Welcome to the official blog of the Highstrung String Quartet!

Saturday, March 7, 2009

It's true.

There is a universal truth about violists that very few people realize. It is absolutely true:

Violists cannot name the lines or spaces of the alto clef.

I'm not kidding. Ask your viola playing friends (for those of you who are curious the lines are, F, A, C, E, G; the spaces are G, B, D, F).

Someone --probably a violinist-- will then ask, "Then how do they read music?" Well, that's a trade secret.


Maren said...

Hahahahaha, it's so true! I attest to it! I probably played for 5 or 6 years before I could name them with a decent amount of comfort....and even then, I would rather just say "Oh, that bottom line? That's a 3 on the C string." :)

James said...

F, A, C ,E, GGG yup David I'm never going to forget!

James Bower

Ashley Rogers said...

Seriously? Does this give violinist the upper-hand? =)

Lindsey said...

I don't think it's just violists...because that's how I read my music. ;)

David (viola) said...

Hey Everyone!

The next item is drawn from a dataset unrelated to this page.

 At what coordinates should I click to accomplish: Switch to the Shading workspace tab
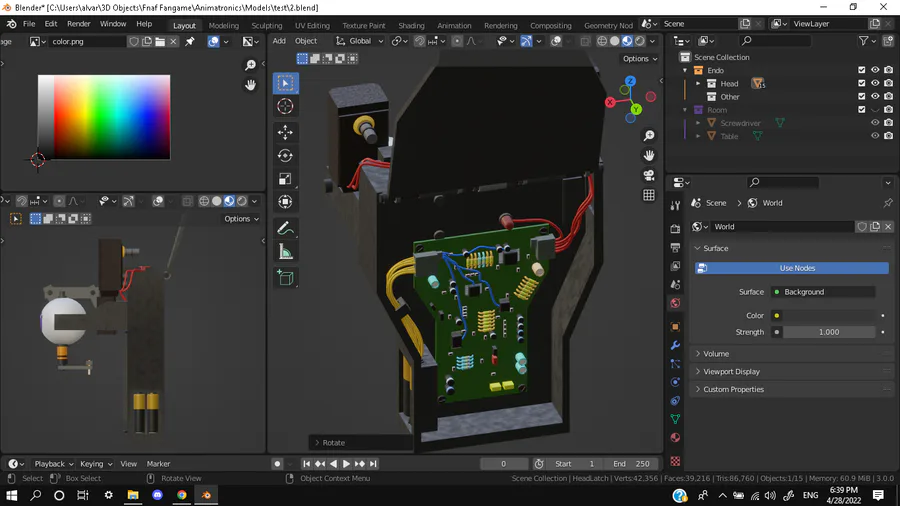click(411, 26)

Thanks for commenting.

@Maren: I really didn't learn until last month. I'm sure somewhere along the line, I learned them, but we just don't use the names of the notes. I'm probably going to do serious a blog post titled, "The Neo-Violist: A Plea for Proper Viola Education". Honestly, I'm really fed up with viola ignorance. There's no excuse for it (but we'll keep that between amongst our viola-playing brethren).

@James: Thanks buddy! I'm glad you've that down. See you Monday. Make sure you do your rhythmic training :-)

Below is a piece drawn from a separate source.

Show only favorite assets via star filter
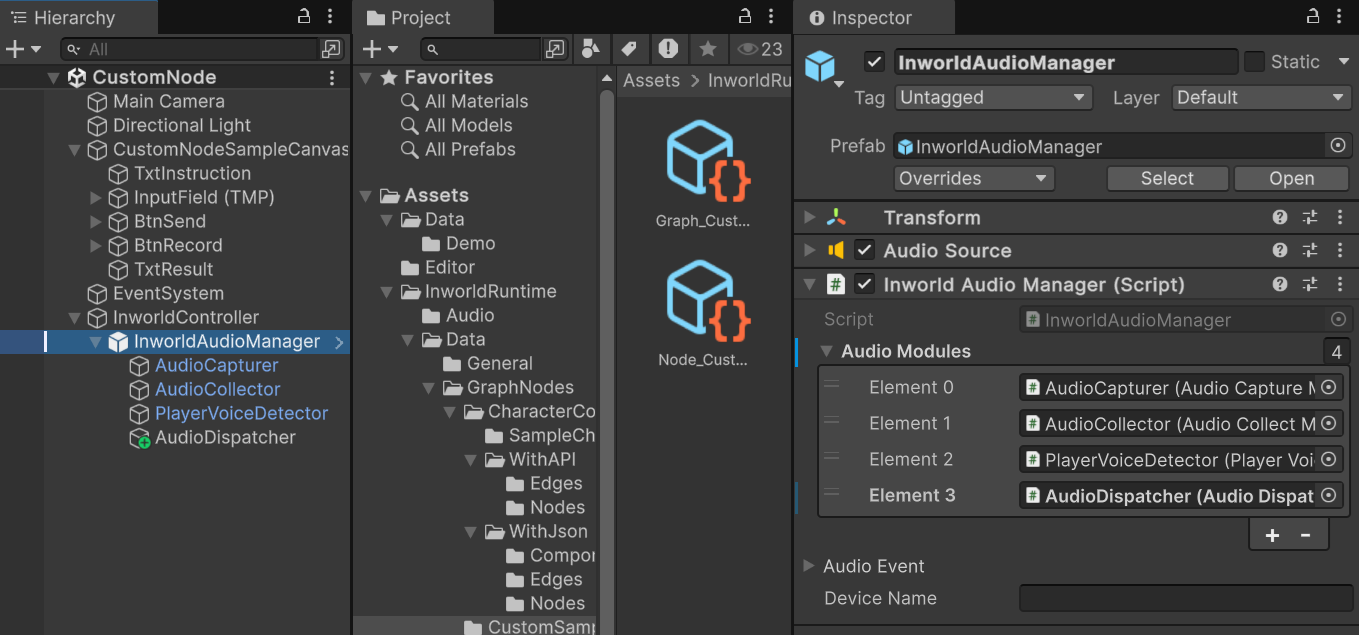 click(x=707, y=49)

@Ashley: No. Surprisingly. But it does beg a question: what's the difference between being superior and acting superior? The answer to the question may shine some light on the oft asked, "What's the difference between a viola and a violin?"

@Lindsey: My dear, you've stumbled upon the black art of viola sight-reading. Be careful. You may be closer to the dark-side than you think. But let me be the first to say, "come one over".